Comparing validity, three factors with eigenvalues of 1.0 or above were extracted from the BALM by using principal axis factoring with varimax rotation, showing high consistency in factor structure between Brown9 and the current study done at very different times with very different samples. The alpha values for the subscales of BALM were factor 1 (alpha=0.880), 2 (alpha=0.826), and 3 (alpha=0.759).

The MEQ had considerably lower Cronbach's alpha values, particularly for factors 3, 4, and 5, which had poor consistency. Given the apparent heterogeneity of these 19 items, it is plausible to assume that the items measure different dimensions. These findings suggest that the BALM has better construct validity than the MEQ.

Criterion validity coefficients between the two circadian rhythm scales and the DSPD were eta=0.838 and eta=0.870 for the BALM and MEQ, respectively. Both coefficients are greater than 0.30, which provides evidence for criterion validity of the two scales. The differences in eta were not significant, according to Fisher's Z transformation test, though the BALM had slightly better criterion validity.

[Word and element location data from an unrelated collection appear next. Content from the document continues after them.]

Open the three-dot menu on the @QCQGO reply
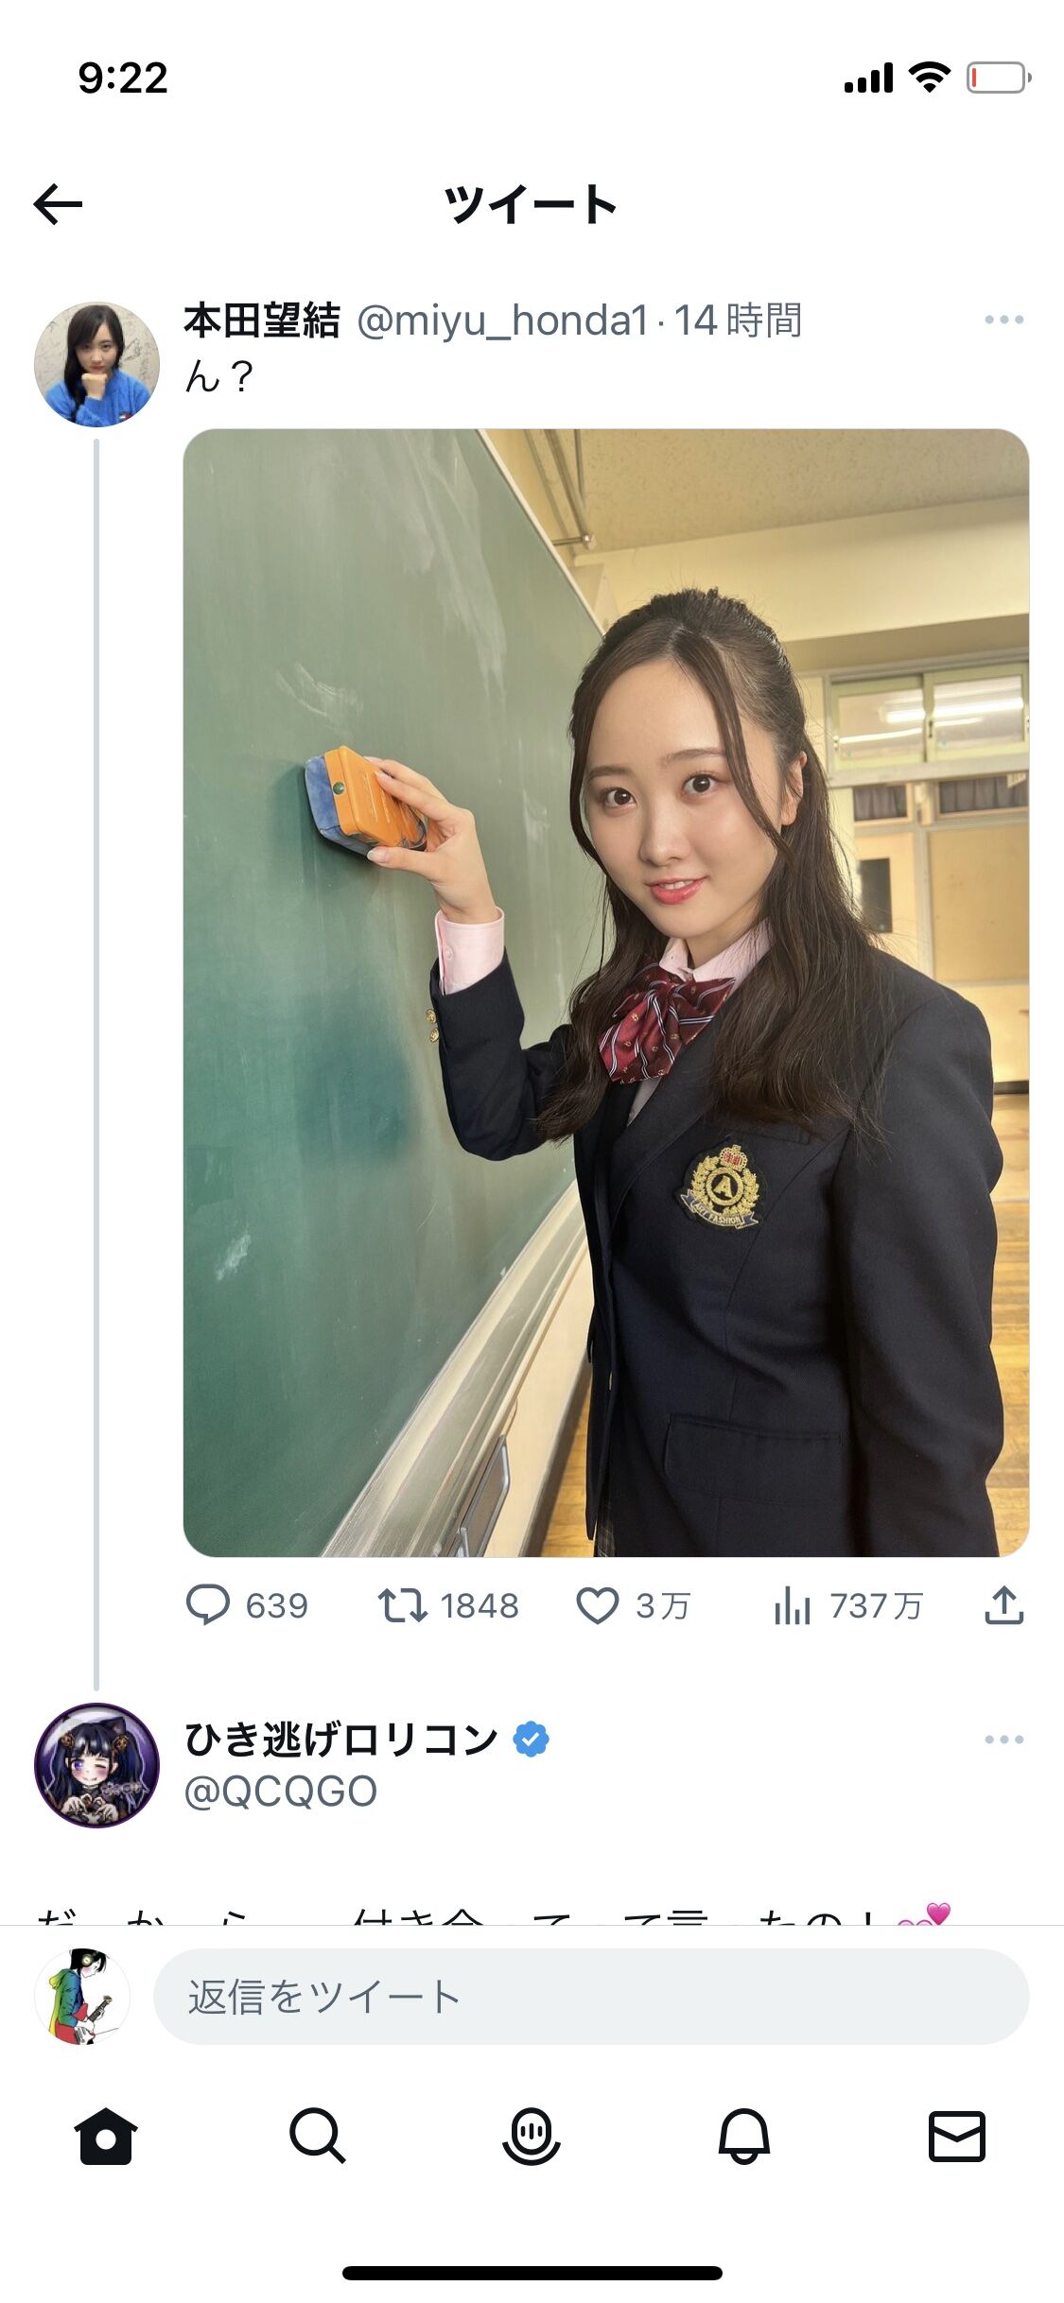 click(x=1004, y=1740)
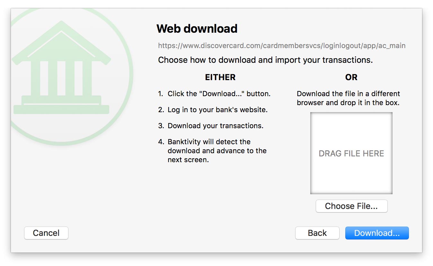
Task: Click the "Web download" title
Action: [197, 29]
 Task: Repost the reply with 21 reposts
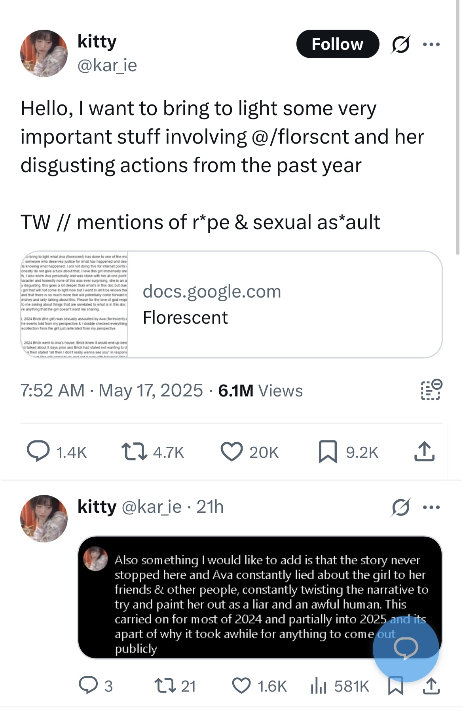tap(175, 686)
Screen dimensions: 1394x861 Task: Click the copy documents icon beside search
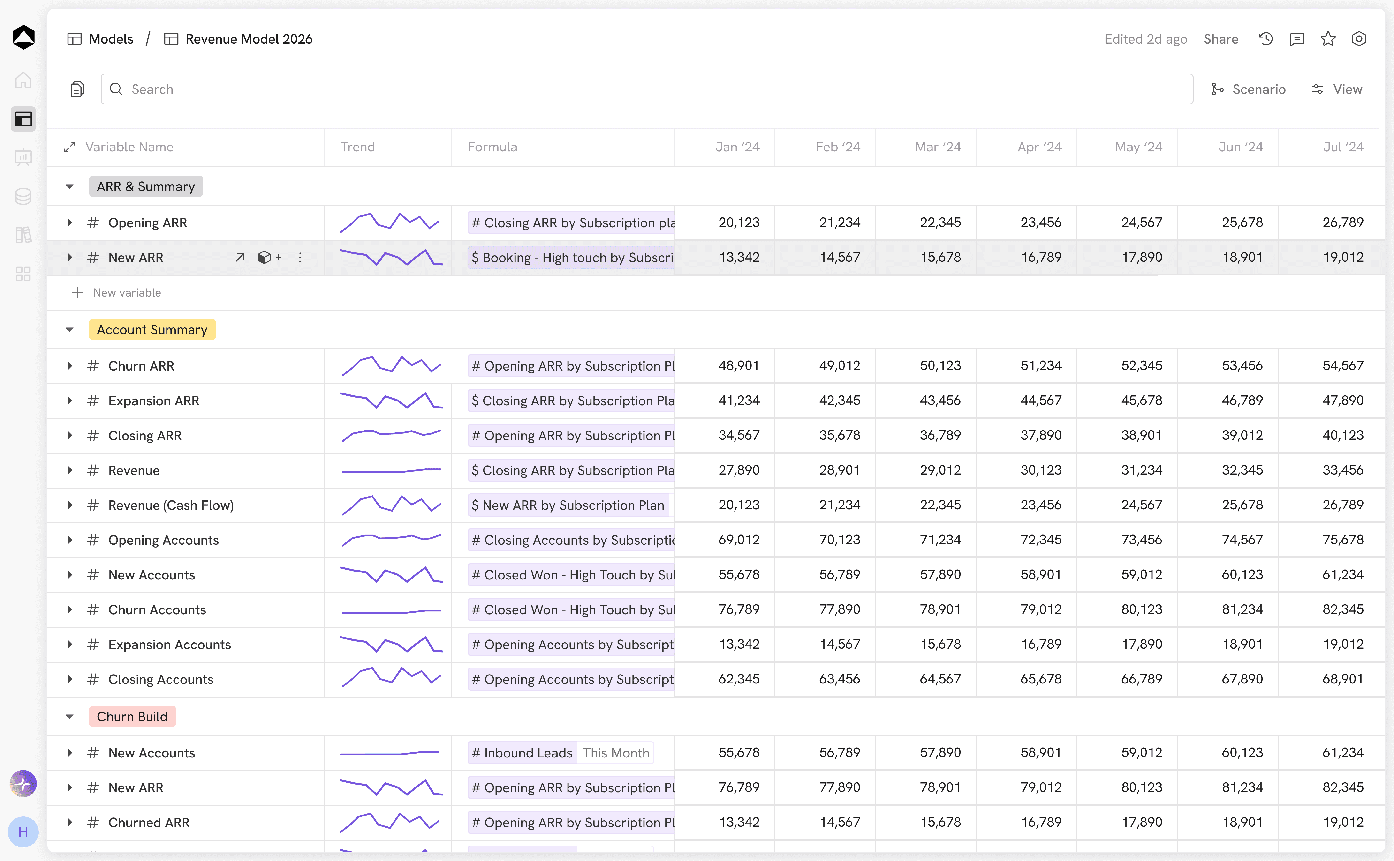point(77,89)
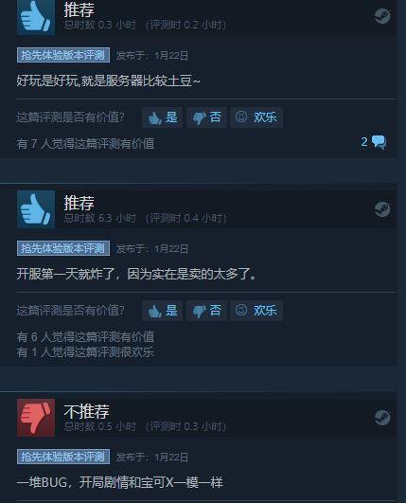Click the Steam logo icon on the first review
The image size is (406, 503).
coord(382,16)
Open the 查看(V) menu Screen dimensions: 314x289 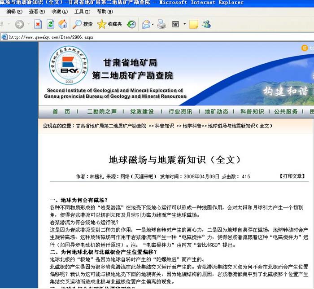tap(36, 11)
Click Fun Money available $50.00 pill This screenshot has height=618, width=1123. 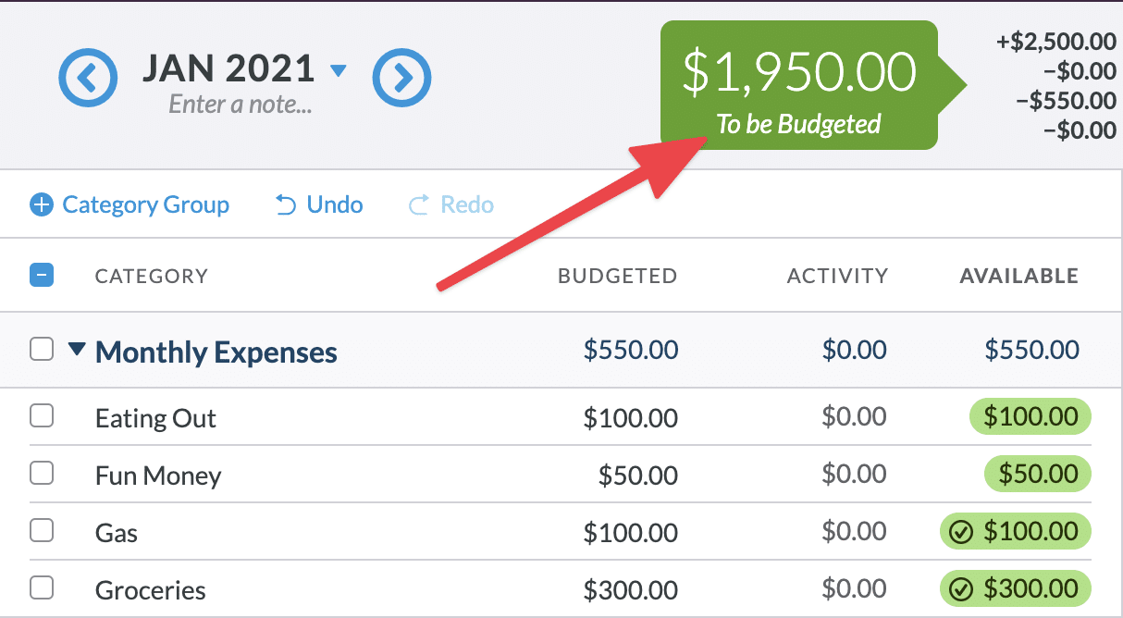click(1037, 475)
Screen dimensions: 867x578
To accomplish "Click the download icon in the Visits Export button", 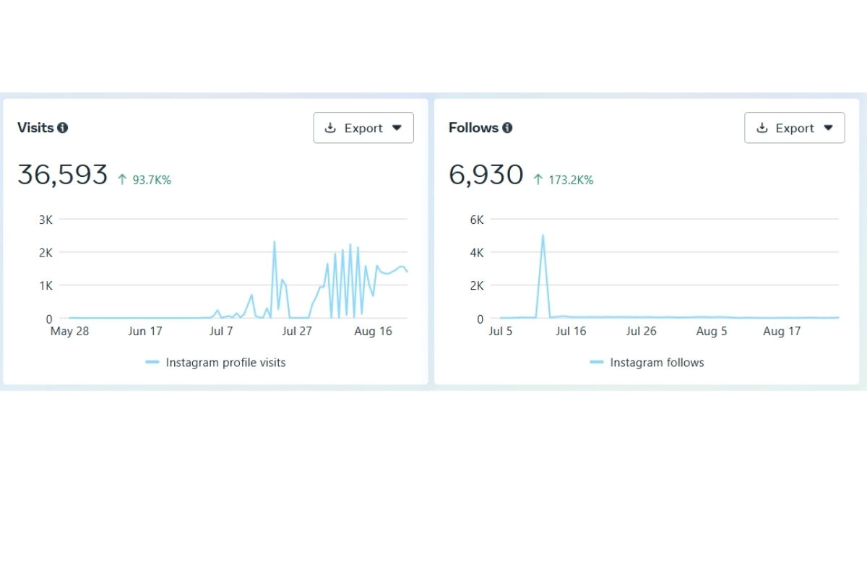I will click(331, 128).
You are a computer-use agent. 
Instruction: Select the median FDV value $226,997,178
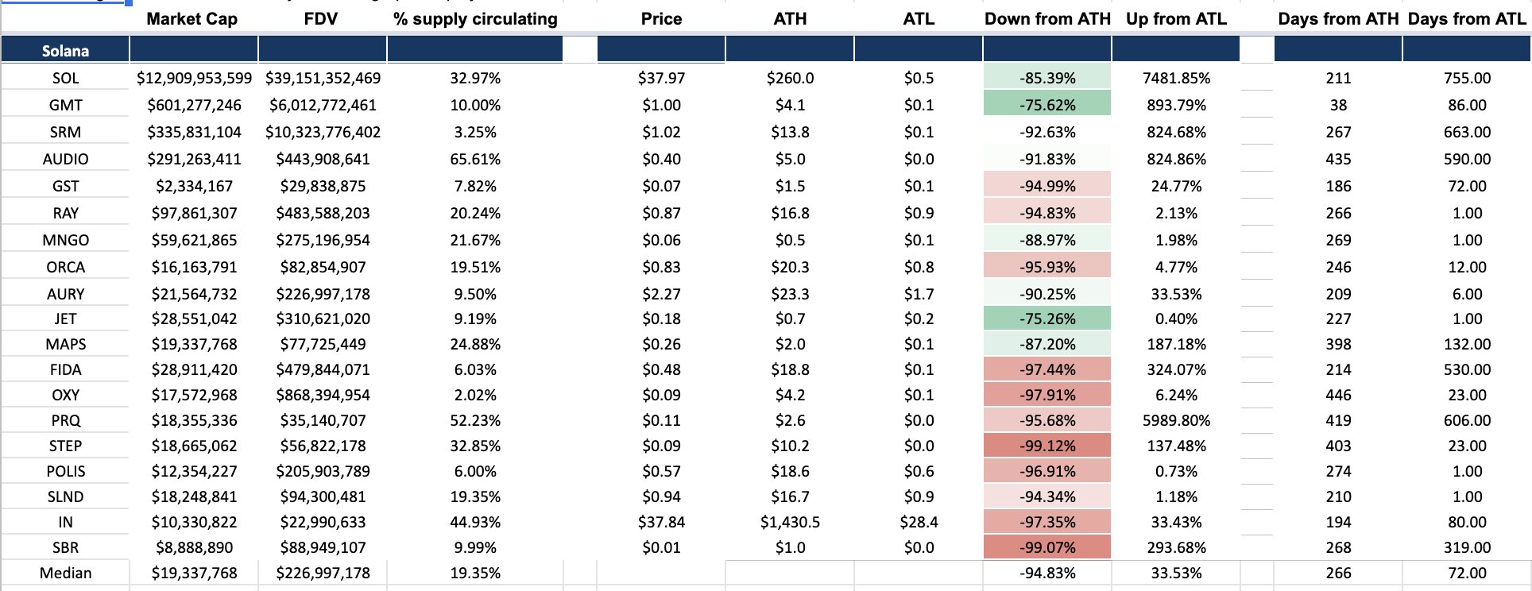[323, 573]
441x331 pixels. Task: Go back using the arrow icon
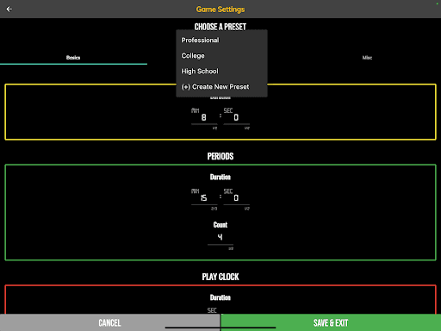pos(9,9)
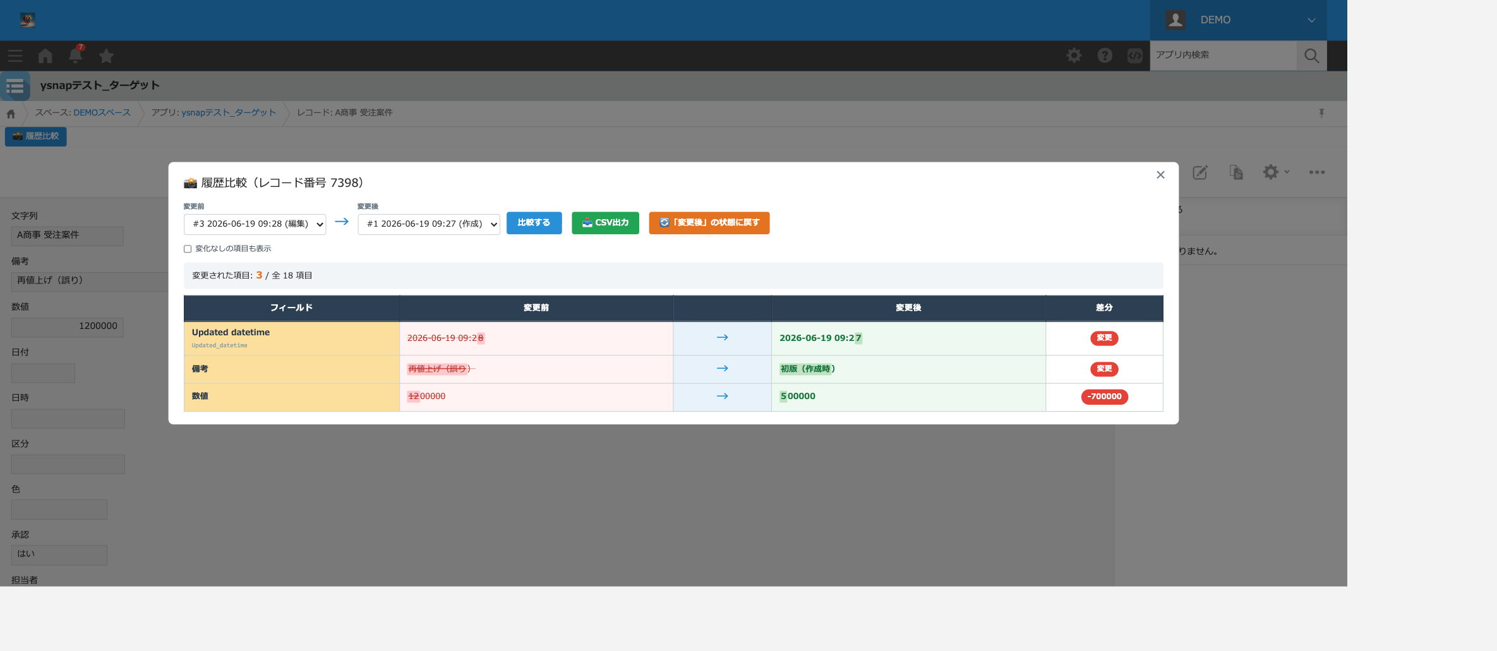Image resolution: width=1497 pixels, height=651 pixels.
Task: Expand the DEMO user account menu
Action: click(x=1238, y=20)
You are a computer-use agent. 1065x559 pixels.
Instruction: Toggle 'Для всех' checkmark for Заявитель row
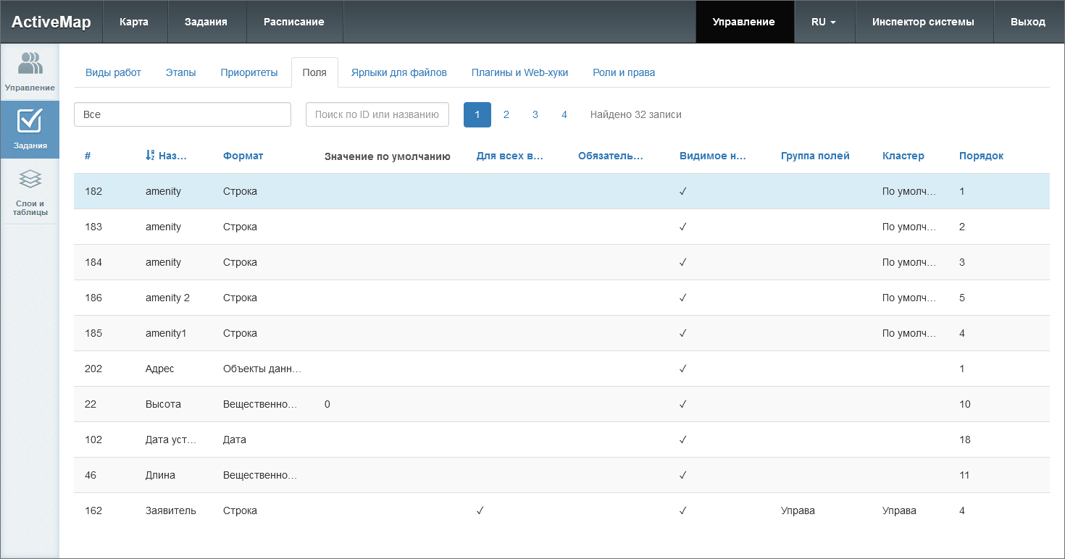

The efficiency of two assessment tools for DSPD diagnosis was estimated by using the ROC curve nonparametric analysis. The ROC analysis yielded a high AUC estimate of 0.972 in BALM, and 0.986 in MEQ. Two questionnaires AUC estimates were similar and both very good. The MEQ was slightly (but significantly) better at discriminating diagnosis, but this may be partly tautological, since the MEQ had been more influential in arriving at the rater's diagnostic classifications, combined with many other kinds of information integrated in making these diagnostic judgments.

In a discriminant analysis with the BALM to classify the two groups (DSPD vs. normal), 6 items were identified that resulted in good classification accuracy. Upon examination of the classification procedure, 94.2% of the originally grouped cases were classified correctly. Results revealed that 93.5% of the DSPD group and 95% of the normal group were correctly classified using participants' scores on BALM 6 items. Also in cross-validation, 93.9% of the cross-validated group was correctly classified. From these results, we may develop a shortened scale, which consisted of 6 items.

This study provides new evidence that the BALM is a reliable and valid measure of morningness which is psychometrically superior to the MEQ. The present findings indicate BALM scale is effective for distinguishing between diagnosed cases of DSPD and controls judged without DSPD.

## Acknowledgments

This research was supported by the U.S. National Institutes of Health's NHLBI HL071123. HJL was supported by the Korea Research Foundation Grant funded by the Korean Government (KRF-2010-0025130).